Abuse of footballers, and in particular racist abuse, has provided an unwelcome theme throughout this season.

Barely a week – often a day – goes by at the moment without a story about a footballer being racially abused on social media.

Watford captain Troy Deeney disabled comments on Instagram after alleged racial abuse aimed at him and his family, while on Wednesday Manchester United said they “will take the strongest possible action” after defender Ashley Young was racially abused on Twitter.

So what are clubs, the authorities and players themselves doing in response?

Clubs – a need to protect players

“A player’s transfer market value can be driven by their social media presence, so if the clubs are willing to profit from that, then they also need to protect them.”

Those are the words of Ben Wright, head of sport at communications agency Cicero, who work with a number of clubs and players, including those in the Premier League and Spain’s La Liga, around aspects of their social media use.

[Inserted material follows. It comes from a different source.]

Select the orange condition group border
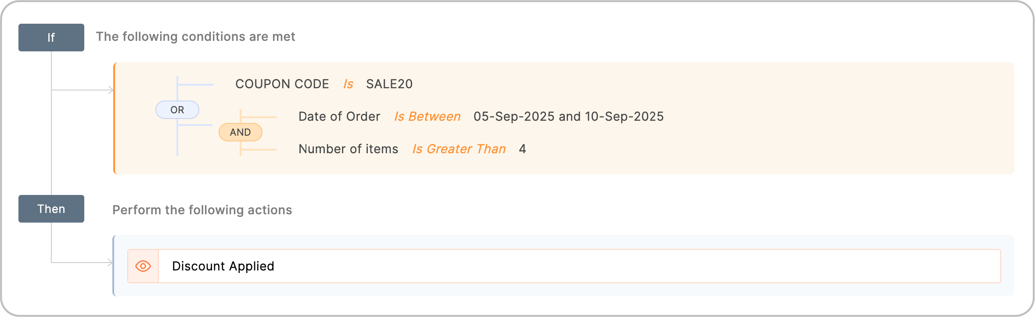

One of Cicero’s main roles is to produce reports for clients on a player or potential transfer target’s character by analysing their online presence, while the agency also offers advice and guidance on how to deal with abuse on social media.

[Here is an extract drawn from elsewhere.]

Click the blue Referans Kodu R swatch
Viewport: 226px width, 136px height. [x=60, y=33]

“Some clubs are great, some not so good, but generally they are all moving in the right direction and realise they have this duty of care,” Wright told BBC Sport.

“Social media in its most basic form is a direct contact channel between players and fans, which you previously only got at the stadium in matches.”

Chelsea prevented three people from entering the stadium for last week’s Europa League quarter-final at Slavia Prague after a video was circulated on social media of a group of fans singing an abusive song about Liverpool forward Mohamed Salah.

The club said it will “take the strongest possible action” when there is evidence of Chelsea season-ticket holders or members involved in such behaviour, calling it “an embarrassment”, while the Metropolitan Police said it would seek to apply for civil football banning orders.

When Wigan defender Nathan Byrne received racist abuse on Twitter following a draw with Bristol City on 6 April, the Championship club reported it as a hate crime.

A man was subsequently arrested by police on suspicion of a racially aggravated public order offence and malicious communications, after handing himself in at a police station in Blackpool.

Does outing trolls work?

Wright says it is a common misconception that players’ social media profiles are managed, stating that his clients are in control of their own output.

He adds that Cicero will never tell players what they should or should not do in response to abuse, as it affects each person differently.

Troy Deeney disabled comments on Instagram after the alleged abuse aimed at him and his family following the Hornets’ FA Cup semi-final win over Wolves on 7 April.

Deeney said he did so to “prevent young people” from seeing the comments and to not “expose people I care about to these small-minded people”. He has enabled comments on posts since then.